Typically we will make a plot that has the mean and standard error on it to represent the data

Your task is to make a more publication quality final plot

pine_mean_se <- ps_df %>% 
  ggplot(aes(side, length_mm, color = side))+
  stat_summary(fun = "mean", na.rm=TRUE, geom="point", size = 3)+
  stat_summary(fun.data = "mean_se", width = 0.2, geom = "errorbar")
pine_mean_se

Now make a new theme

This is how you can customize a plot with your own theme

Run this block or ctrl/command + enter on the very start of the code as running inside the function fails.

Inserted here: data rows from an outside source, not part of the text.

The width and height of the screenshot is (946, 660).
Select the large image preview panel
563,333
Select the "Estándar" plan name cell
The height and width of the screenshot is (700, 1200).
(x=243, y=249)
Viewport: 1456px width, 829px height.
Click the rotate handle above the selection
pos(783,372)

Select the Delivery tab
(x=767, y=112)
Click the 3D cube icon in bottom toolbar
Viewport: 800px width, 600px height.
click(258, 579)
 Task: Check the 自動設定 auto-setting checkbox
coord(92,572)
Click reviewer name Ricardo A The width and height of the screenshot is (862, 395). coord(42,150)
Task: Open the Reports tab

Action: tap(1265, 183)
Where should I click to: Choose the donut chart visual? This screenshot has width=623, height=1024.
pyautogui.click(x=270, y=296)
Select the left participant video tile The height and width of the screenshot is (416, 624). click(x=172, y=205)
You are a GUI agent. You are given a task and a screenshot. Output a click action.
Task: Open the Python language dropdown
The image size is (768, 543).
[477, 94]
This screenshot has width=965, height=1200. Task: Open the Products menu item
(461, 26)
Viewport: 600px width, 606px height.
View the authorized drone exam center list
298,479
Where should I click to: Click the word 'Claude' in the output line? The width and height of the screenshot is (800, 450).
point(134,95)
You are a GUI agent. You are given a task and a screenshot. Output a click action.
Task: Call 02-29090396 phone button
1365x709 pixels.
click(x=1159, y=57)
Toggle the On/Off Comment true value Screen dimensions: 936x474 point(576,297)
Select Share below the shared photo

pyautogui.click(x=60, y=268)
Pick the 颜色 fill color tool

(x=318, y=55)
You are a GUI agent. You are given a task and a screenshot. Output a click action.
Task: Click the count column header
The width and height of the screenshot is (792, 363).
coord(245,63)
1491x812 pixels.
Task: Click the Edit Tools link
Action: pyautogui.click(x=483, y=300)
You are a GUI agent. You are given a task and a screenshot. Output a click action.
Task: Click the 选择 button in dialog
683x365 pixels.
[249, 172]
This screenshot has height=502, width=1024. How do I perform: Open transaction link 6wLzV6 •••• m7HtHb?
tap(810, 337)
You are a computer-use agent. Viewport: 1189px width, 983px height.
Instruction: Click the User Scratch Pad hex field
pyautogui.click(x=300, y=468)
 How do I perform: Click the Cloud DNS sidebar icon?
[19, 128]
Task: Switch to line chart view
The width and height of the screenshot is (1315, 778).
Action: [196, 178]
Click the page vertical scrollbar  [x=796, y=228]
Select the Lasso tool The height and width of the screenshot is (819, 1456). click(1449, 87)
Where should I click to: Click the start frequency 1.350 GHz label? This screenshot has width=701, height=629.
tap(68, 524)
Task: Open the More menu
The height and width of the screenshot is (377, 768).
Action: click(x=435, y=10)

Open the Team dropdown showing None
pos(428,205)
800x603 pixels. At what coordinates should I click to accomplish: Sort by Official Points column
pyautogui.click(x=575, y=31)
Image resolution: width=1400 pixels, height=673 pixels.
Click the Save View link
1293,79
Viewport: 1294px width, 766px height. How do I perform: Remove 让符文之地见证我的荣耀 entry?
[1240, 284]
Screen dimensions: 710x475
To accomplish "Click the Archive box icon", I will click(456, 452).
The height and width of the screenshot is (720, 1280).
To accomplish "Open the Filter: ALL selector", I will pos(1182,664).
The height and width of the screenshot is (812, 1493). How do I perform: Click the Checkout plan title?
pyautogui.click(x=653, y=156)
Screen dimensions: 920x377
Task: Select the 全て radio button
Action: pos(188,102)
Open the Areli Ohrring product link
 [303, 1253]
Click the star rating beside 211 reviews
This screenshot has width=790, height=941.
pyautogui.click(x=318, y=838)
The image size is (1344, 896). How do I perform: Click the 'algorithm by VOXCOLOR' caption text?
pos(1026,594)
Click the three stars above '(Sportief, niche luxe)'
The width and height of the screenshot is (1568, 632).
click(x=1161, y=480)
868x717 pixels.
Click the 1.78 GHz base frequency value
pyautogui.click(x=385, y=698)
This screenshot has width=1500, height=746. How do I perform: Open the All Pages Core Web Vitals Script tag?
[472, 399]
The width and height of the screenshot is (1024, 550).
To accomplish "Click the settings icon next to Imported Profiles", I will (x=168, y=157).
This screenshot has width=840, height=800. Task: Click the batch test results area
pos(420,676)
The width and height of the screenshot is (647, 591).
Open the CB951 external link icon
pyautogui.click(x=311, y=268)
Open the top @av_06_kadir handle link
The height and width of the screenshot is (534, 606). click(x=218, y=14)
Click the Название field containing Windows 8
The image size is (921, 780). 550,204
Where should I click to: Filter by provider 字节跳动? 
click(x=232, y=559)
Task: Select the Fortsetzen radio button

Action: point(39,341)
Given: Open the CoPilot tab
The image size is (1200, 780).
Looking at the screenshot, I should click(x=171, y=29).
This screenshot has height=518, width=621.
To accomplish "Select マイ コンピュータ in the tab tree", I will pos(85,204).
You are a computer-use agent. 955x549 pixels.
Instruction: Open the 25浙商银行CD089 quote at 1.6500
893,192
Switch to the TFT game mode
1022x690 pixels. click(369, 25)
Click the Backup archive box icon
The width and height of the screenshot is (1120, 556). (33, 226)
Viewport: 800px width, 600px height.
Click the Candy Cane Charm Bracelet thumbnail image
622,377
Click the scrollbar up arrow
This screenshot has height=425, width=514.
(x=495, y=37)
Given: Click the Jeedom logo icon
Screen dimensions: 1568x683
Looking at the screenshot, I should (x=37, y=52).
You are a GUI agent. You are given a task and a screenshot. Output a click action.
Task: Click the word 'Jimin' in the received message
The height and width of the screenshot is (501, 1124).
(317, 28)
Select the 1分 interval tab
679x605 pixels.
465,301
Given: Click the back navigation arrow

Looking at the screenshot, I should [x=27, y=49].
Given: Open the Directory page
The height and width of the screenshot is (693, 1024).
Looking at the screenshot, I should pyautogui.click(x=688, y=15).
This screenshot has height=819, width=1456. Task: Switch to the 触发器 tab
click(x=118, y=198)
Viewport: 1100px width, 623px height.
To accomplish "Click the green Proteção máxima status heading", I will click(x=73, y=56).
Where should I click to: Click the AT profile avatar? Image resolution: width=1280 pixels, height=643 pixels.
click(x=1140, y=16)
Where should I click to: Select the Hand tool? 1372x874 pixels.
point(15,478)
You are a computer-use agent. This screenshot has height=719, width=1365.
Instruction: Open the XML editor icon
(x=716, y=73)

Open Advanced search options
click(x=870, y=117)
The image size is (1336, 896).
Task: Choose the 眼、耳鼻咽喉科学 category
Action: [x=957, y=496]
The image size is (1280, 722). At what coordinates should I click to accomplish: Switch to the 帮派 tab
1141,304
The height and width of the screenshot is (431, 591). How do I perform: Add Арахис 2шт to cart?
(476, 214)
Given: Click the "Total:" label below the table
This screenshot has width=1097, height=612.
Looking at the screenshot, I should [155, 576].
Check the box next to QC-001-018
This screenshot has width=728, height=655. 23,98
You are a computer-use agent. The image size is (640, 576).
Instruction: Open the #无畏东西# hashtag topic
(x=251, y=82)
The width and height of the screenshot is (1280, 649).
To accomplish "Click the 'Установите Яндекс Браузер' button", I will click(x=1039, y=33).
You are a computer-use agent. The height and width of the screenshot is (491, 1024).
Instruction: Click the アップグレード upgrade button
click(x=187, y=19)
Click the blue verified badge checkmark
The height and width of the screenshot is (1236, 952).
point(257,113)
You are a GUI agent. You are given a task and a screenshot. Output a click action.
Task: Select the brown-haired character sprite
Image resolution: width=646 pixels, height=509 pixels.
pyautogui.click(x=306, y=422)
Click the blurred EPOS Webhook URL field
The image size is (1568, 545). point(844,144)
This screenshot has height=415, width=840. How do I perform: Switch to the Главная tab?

# Load your custom theme -----
theme_class <- function(base_size = 14, base_family = "Sans")
{theme(
  # REMOVE PLOT FILL AND GRIDS
    panel.background=element_rect(fill = "transparent", colour = "transparent"), 
    plot.background=element_rect(fill="transparent", colour=NA),
  # removes the grid lines
    panel.grid.major = element_line(linetype = "blank"),
    panel.grid.minor = element_line(linetype = "blank"),  
  # X and Y LABELS APPEARANCE
    axis.text = element_text(colour = "black"), # this is for the text on ticks and overrides all below if not set
    axis.title.x=element_text(size=18, face="bold"), # this is for the x title
    axis.title.y=element_text(size=18, face="bold"), # this is for the y title
    axis.text.x = element_text(size=16, face="bold", angle=0, vjust = .5, hjust=.5), # for X tick labels
    axis.text.y = element_text(size=16, face="bold"),# for Y tick labels
    # plot.title = element_text(hjust = 0.5, colour="black", size=22, face="bold"),
  # ADD AXES LINES AND SIZE
    axis.ticks = element_line(colour = "black"),
    axis.line.x = element_line(color="black", linewidth = 0.5,linetype = "solid" ),
    axis.line.y = element_line(color="black", linewidth = 0.5, linetype = "solid"),
  # LEGEND
    # LEGEND TEXT
    legend.text = element_text(colour="black", size = 16, face = "bold"),
    # LEGEND TITLE
    legend.title = element_text(colour="black", size=18, face="bold"),
    # LEGEND POSITION AND JUSTIFICATION 
    # legend.justification=c(0.1,1),
    legend.position="right",
    # REMOVE BOX BEHIND LEGEND SYMBOLS
    legend.key = element_rect(fill = "transparent", colour = "transparent"),
    # REMOVE LEGEND BOX
    legend.background = element_rect(fill = "transparent", colour = "transparent"),
  # ADD PLOT BOX
    # panel.border = element_rect(color = "black", fill = NA, size=2),
    # turn off an element element_blank()
    panel.border = element_blank(),
    plot.title = element_text(hjust = 0, vjust=2.12),
    plot.caption = element_text(hjust = 0, vjust=1.12))
}

Now apply your theme to the plot above

We can add things to an existing plot as we go.. and it is not over writing the plot as we are not using the <-

pine_mean_se +
  theme_class()

Further modifications

pine_mean_se <- ps_df %>% 
  ggplot(aes(side, length_mm, color = side))+
  stat_summary(fun = "mean", na.rm=TRUE, geom="point", 
               size = 4)+
  stat_summary(fun.data = "mean_se", geom = "errorbar",
               width = 0.1, linewidth = 0.35) +
  labs(x = "Side of Tree",
       y = "Mean Length (mm \u00B1 1 SE)")+
  coord_cartesian(ylim = c(15, 20))+
  theme_class()+
  scale_color_manual(
    name = "Side of tree",
    labels = c(
      "shady" = "Shady Side",
      "sunny" = "Sunny Side"),
    values = c(
      "shady" = "darkgreen",
      "sunny" = "coral")
  )
pine_mean_se

Summary and Conclusions

In this activity, we’ve:

Formulated hypotheses about pine needle length
Tested assumptions for parametric tests
Conducted a two-sample t-tests
Visualized data using appropriate methods
Learned how to interpret and report t-test results

Key takeaways:

Always check assumptions before conducting tests
Visualize your data to understand patterns
Report results comprehensively
Consider alternatives when assumptions are violated

Reflection Questions

After completing the activities, discuss these questions with your group:

How does sample size affect our confidence in estimating the population mean?
Why is the t-distribution more appropriate than the normal distribution when working with small samples?
When comparing two populations, what can we learn from looking at confidence intervals versus performing a t-test?
How would you explain the concept of statistical significance to someone who has never taken a statistics course?
What do we do if assumptions FAIL!!!